**Task requirements:**
Copy out the projectile motion homework post below in full, word for word, with nothing changed.

**Reading text:**
☆ ☆ ☆ ☆ ☆ ☆ ☆
# Kinematics Projectile Motion Problem

## Homework Statement

A ball launched from ground level lands 2.85s later on a level field 48 m away from the launch point. Find the magnitude of the initial velocity vector and the angle it is above the horizontal. (Ignore any effects due to air resistance.)

## Homework Equations

$x=x_0+v_{0x}t+\frac{1}{2}at^2$
$y=y_0+v_{0y}t+\frac{1}{2}at^2$

## The Attempt at a Solution

So, I worked out this problem seemingly without an issue, but WebAssign keeps telling me the answers are wrong, so maybe a bit of new eyes can point out what I've done wrong.
☆ ☆ ☆ ☆ ☆ ☆ ☆
**Source data:**

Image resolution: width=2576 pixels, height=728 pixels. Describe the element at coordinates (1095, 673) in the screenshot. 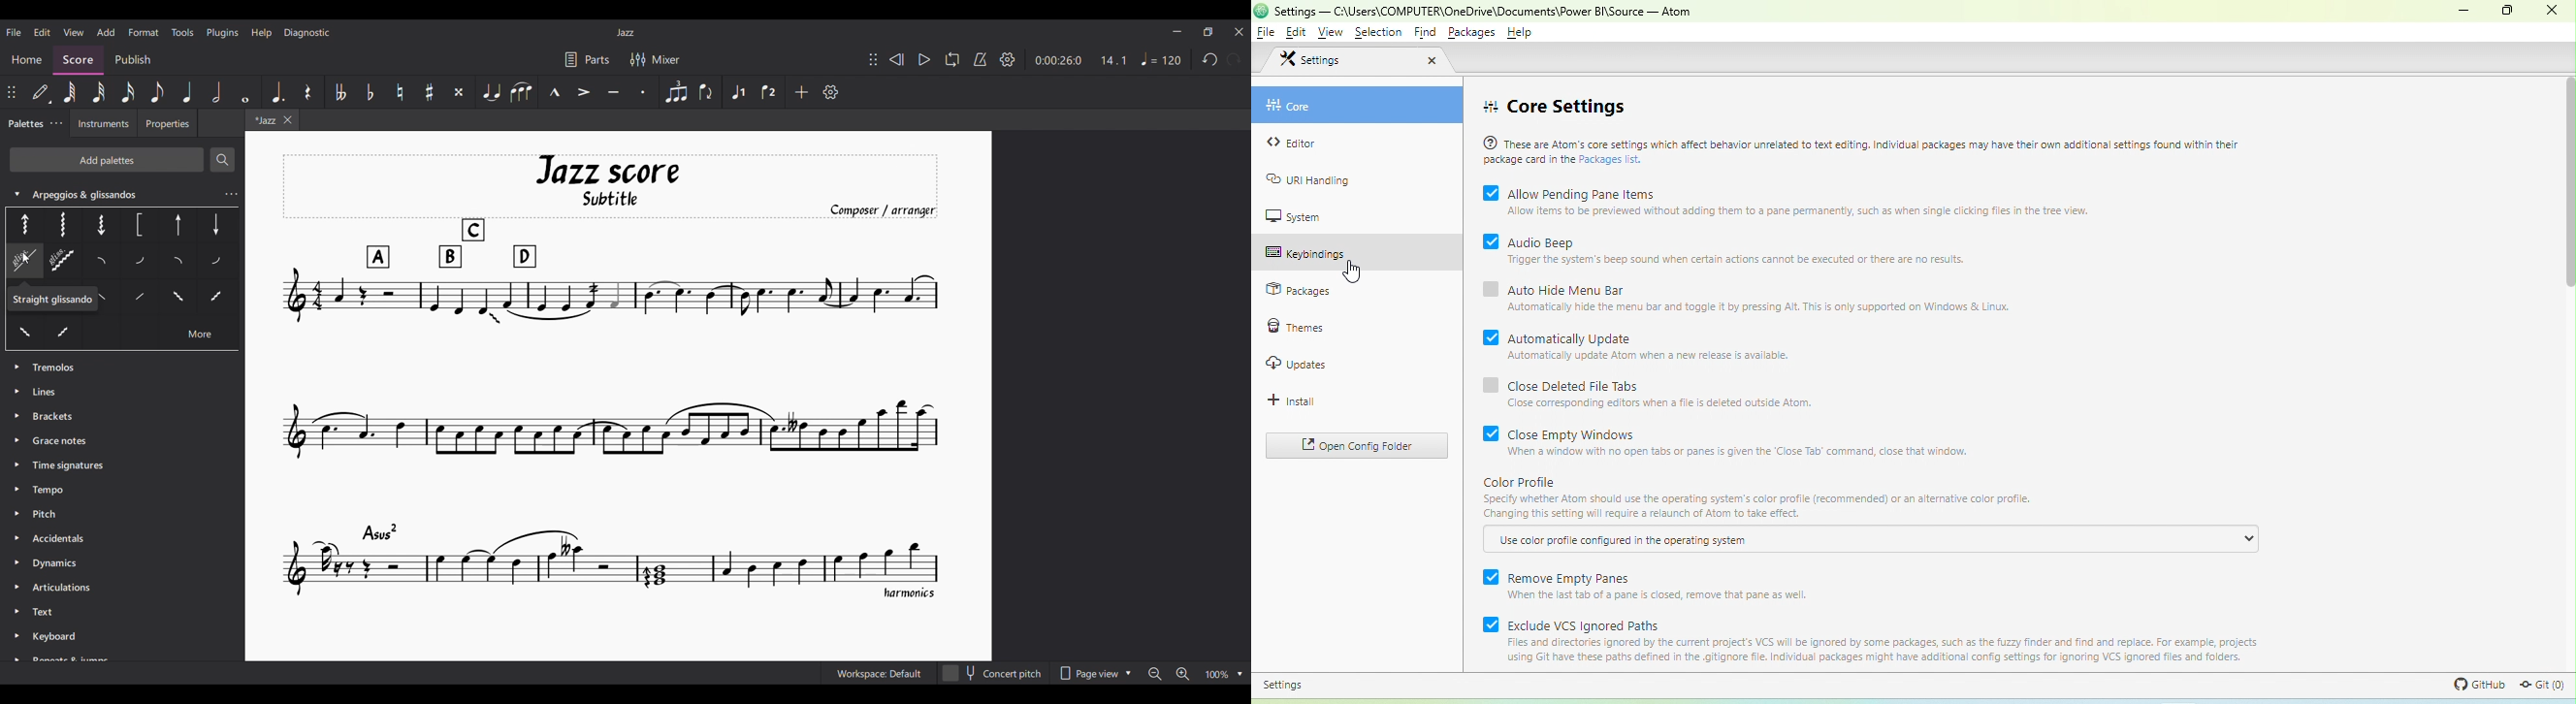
☆ ☆ ☆ ☆ ☆ ☆ ☆
**Solution to the exercise:**
# Kinematics Projectile Motion Problem

## Homework Statement

A ball launched from ground level lands 2.85s later on a level field 48 m away from the launch point. Find the magnitude of the initial velocity vector and the angle it is above the horizontal. (Ignore any effects due to air resistance.)

## Homework Equations

$x=x_0+v_{0x}t+\frac{1}{2}at^2$
$y=y_0+v_{0y}t+\frac{1}{2}at^2$

## The Attempt at a Solution

So, I worked out this problem seemingly without an issue, but WebAssign keeps telling me the answers are wrong, so maybe a bit of new eyes can point out what I've done wrong.